Rockin' wonderful, the both of you !

~ Molly's flowers, morning inspiration, surrounded by class books ~

Book work progressed through many stages ... 
experimentation with useful mordants & clever solutions for resists,
unusual mark-making with found objects,
stitching with a wide range of thread sizes & types [Big Cat Textiles had lovely offers on hand],
and the addition of textile scraps ... silks, wool, lace & crochet.

The table displays at the end of each day were steadily growing more beautiful
and our bundle 'displays' in the village were sights to behold.

~ double exposure, India laying out bundles ~

~ below the Newburgh railway arch ~

As we neared completion of our river books
India presented us with one more surprise [our workshop was full of them, bless her] ...
an unexpected technique for felting a small blue "river,"
a long piece of textile goodness to tie around our finished books.
Having just attended Michel Garcia's indigo dye workshop the previous week,
India recycled the spent dye liquid [that which usually goes down the drain]
thinking perhaps it might still be useful ... and this was to be our color source.
We were thrilled to give it a try.

positive results and a very pleased dye master ...
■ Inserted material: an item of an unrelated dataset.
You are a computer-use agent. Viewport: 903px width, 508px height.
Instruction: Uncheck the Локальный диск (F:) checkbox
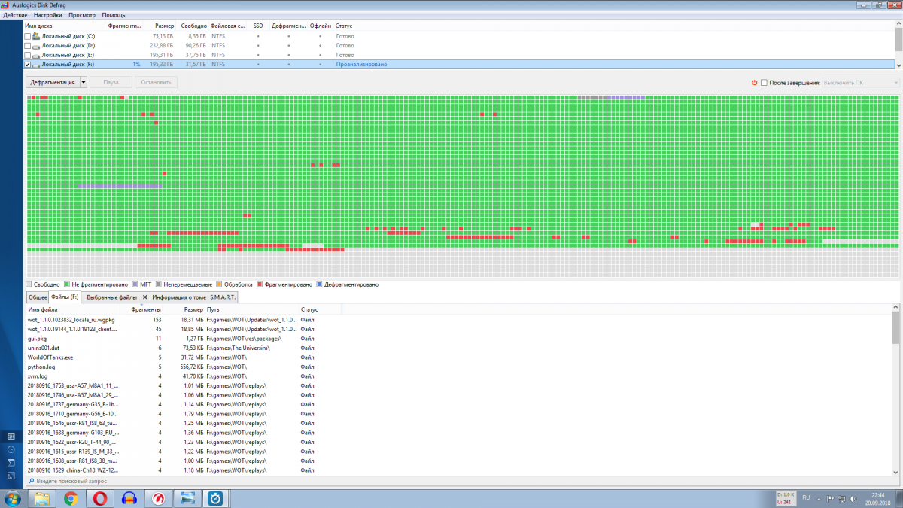tap(28, 65)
Finished books in hand, we walked down together as a group
and joined our self-made rivers
with the great River Tay.
Seemed a supremely fitting way to draw our time together to a close,
by making this symbolic gesture.  I know I'm not alone when I confess
these were some very emotional moments.
I won't be forgetting this experience any time soon for not only
have I come home with new & important tools, I've brought home
a deeper understanding of how to *be* ...

Thank you, India.

~ my river book ~

: : : 

The second day into our class, Maya Stein's weekly '10-Line Tuesday' poem arrived
via email.  I've included Maya's poems several times on this blog & made mention
of how often her words are completely perfect in their timing, apropos to life in that moment.
So it was with this one.
I'd like to make special note of it
for posterity ...


Just east of certainty.  A little south of courage.  A hair's
width from ease.  Clicks away from ready.  A turn
or two from acceptance.  A shuffle from faith.  A set of stairs
from achievement.  A riverbed from happiness.  A handspan from
peace.  A wink away from freedom.  A few lines until the poem's
done.  A highway, a night's sleep, a phone call, a touch, a rotation
of gears away from that certain yes that tells you where you are is
exactly where you need to be.  I know, the signs can look as if they're missing,
and the map so distant and unclear.
But I'm telling you, you aren't lost.  You're never lost.  You're always here.

: : :




Shortly after stashing my bags at the guest house
and not two hours into my arrival in Scotland,
I went out for a walk and came across this ...
a most thought provoking sign.
Local residents would certainly have pegged me for a tourist
should any of them been watching as I maneuvered for a photo angle,
but I couldn't pass it up.
I was having one of those hairs-standing-on-end moments
about good things to come; as I stared up at that sign
I just knew I was in for a mighty special adventure.

How true that was !

Now, as seems to be my way,
I'm needing a bit of time to let everything percolate ...
I'm busy editing photos, gathering thoughts from memories & notes,
and spending some precious hours exploring new directions in handwork
while that fire burns bright.

I've posted a few images over on Instagram,
for now, a wee small taste
of my delightful journey to bonny Scotland.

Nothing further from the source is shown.